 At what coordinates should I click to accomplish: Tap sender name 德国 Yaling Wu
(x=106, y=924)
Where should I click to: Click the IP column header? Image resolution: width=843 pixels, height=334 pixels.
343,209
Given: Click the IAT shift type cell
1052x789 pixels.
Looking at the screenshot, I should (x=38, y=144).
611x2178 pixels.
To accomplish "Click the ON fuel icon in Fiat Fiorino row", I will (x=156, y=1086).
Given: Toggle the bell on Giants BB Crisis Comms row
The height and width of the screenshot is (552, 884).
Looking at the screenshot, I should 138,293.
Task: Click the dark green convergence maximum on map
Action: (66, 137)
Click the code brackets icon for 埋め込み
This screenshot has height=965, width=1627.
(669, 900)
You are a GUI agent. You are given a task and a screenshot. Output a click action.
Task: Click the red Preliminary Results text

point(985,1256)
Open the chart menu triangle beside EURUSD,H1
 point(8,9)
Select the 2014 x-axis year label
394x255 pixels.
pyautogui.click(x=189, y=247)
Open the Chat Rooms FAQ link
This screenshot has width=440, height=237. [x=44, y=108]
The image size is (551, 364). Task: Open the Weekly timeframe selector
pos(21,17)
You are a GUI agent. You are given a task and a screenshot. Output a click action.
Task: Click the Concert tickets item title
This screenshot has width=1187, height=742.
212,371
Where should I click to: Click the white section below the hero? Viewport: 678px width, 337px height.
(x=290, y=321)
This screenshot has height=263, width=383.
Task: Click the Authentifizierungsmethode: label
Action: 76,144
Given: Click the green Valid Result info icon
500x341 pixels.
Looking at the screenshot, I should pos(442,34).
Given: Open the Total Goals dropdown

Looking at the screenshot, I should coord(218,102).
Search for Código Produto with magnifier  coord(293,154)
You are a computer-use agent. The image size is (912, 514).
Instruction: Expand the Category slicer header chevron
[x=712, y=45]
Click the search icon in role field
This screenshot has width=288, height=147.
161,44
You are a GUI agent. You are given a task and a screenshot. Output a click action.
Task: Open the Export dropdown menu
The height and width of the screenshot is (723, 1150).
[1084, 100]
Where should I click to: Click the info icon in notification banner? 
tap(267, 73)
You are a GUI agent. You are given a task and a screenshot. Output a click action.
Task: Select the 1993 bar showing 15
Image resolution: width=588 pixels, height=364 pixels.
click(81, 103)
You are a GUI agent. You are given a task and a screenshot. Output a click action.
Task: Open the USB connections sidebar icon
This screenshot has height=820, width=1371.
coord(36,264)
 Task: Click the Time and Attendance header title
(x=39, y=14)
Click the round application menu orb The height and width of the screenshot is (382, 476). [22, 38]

ACTIVITY:
Word for word, restate only the lines from the one containing "Where should I click to: Click the info" through the last line of the entries, with both ends kept.

TASK RESULT:
Where should I click to: Click the info icon in notification banner? 
tap(267, 73)
You are a GUI agent. You are given a task and a screenshot. Output a click action.
Task: Select the 1993 bar showing 15
Image resolution: width=588 pixels, height=364 pixels.
click(81, 103)
You are a GUI agent. You are given a task and a screenshot. Output a click action.
Task: Open the USB connections sidebar icon
This screenshot has height=820, width=1371.
coord(36,264)
 Task: Click the Time and Attendance header title
(x=39, y=14)
Click the round application menu orb The height and width of the screenshot is (382, 476). [22, 38]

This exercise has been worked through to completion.